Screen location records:
-- Begin --

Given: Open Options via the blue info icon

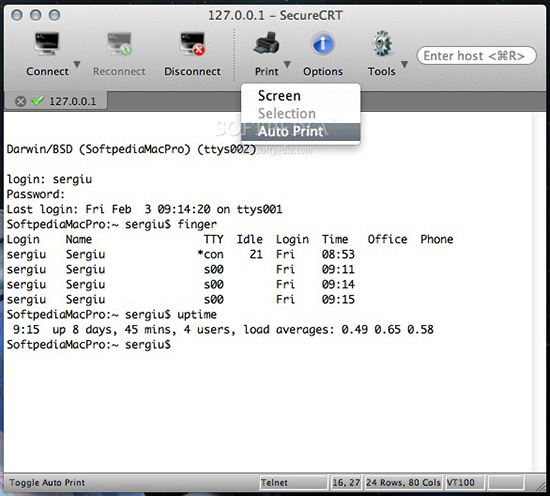Looking at the screenshot, I should 323,43.
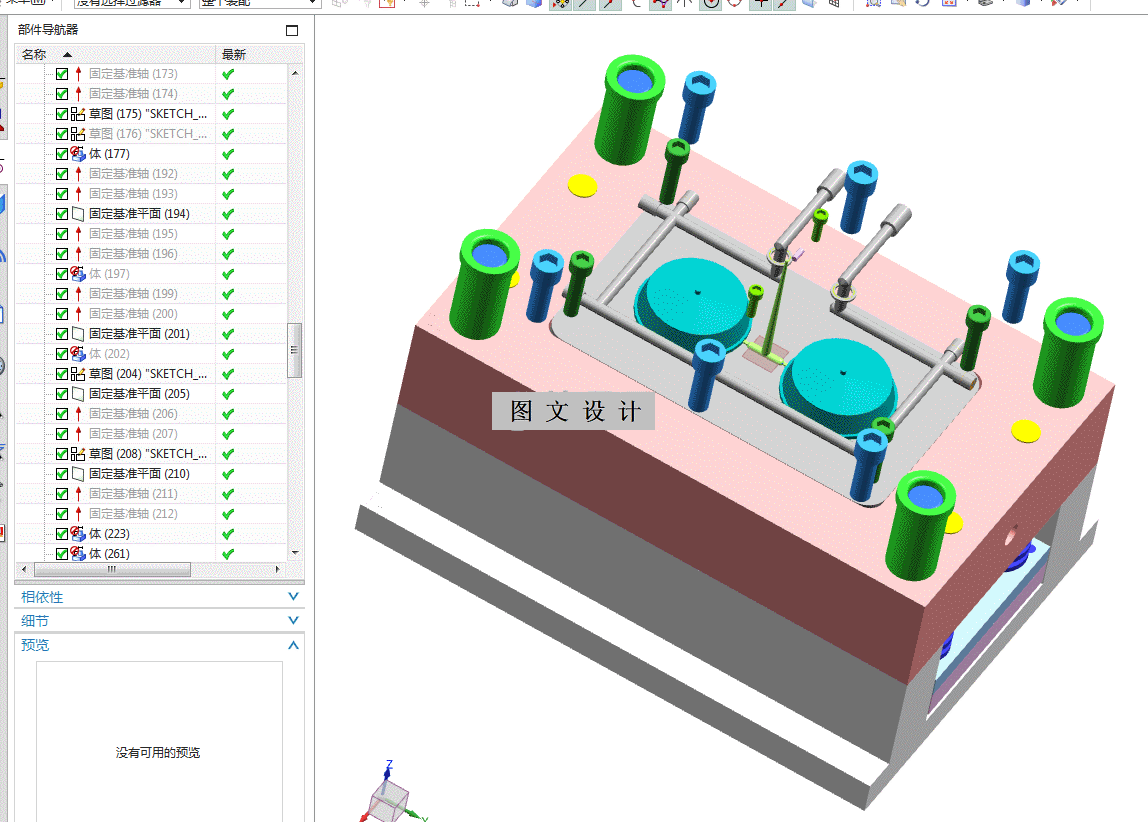Expand the 相依性 section
The image size is (1148, 822).
[x=294, y=597]
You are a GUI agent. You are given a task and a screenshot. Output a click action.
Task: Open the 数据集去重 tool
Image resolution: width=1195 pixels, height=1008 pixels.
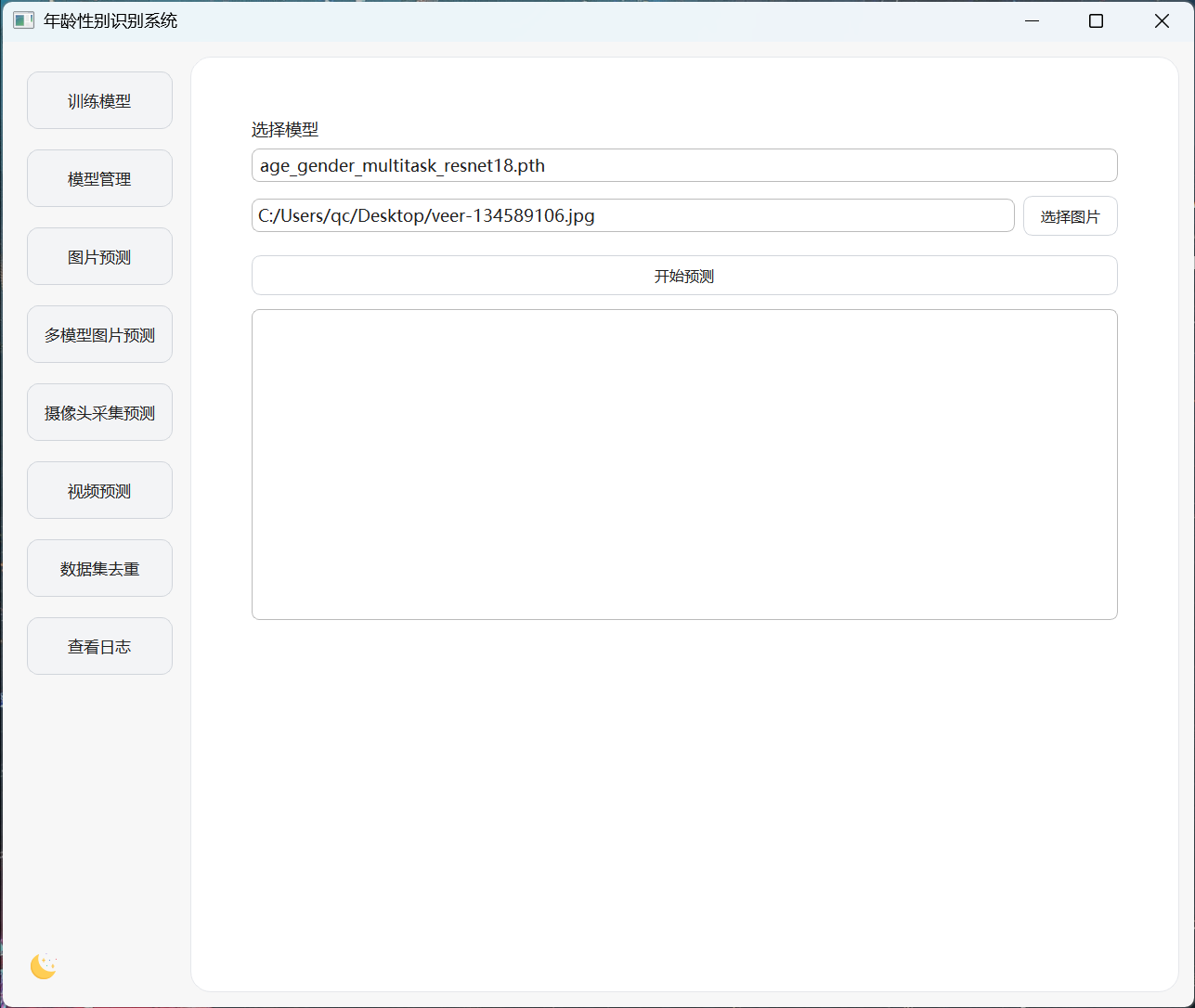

-- End --

- EXERCISE DIRECTIONS: Rewrite the records, changing each "Open" to "Launch" and keeping everything else the same. Leave the pictures out of your version.

- SOLUTION:
Given: Launch Options via the blue info icon

Looking at the screenshot, I should 323,43.
Expand the 相依性 section
The image size is (1148, 822).
[x=294, y=597]
You are a GUI agent. You are given a task and a screenshot. Output a click action.
Task: Launch the 数据集去重 tool
Image resolution: width=1195 pixels, height=1008 pixels.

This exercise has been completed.